§ Problem to work on: In the records, change "dialog" to "window" in the part that opens with the line containing "Close the 新增规则 dialog with the X icon" and closes with the line containing "[x=685, y=8]". Leave the rest of those lines unchanged, and return only those lines.

§ Entries provided:

.....

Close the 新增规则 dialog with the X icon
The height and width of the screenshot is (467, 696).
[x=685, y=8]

.....

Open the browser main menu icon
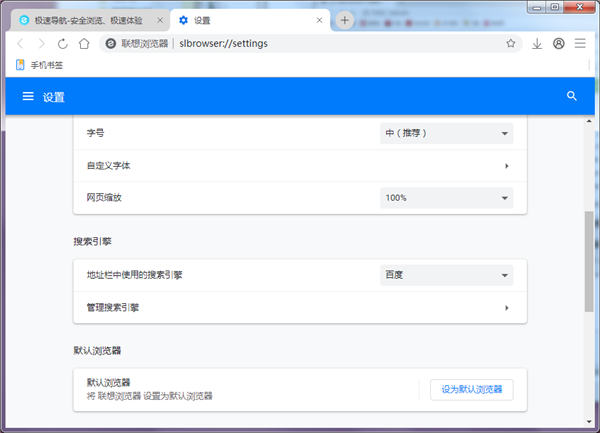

.....

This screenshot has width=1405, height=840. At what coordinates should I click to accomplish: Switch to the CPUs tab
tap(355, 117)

.....

§ Written answer:
Close the 新增规则 window with the X icon
The height and width of the screenshot is (467, 696).
[x=685, y=8]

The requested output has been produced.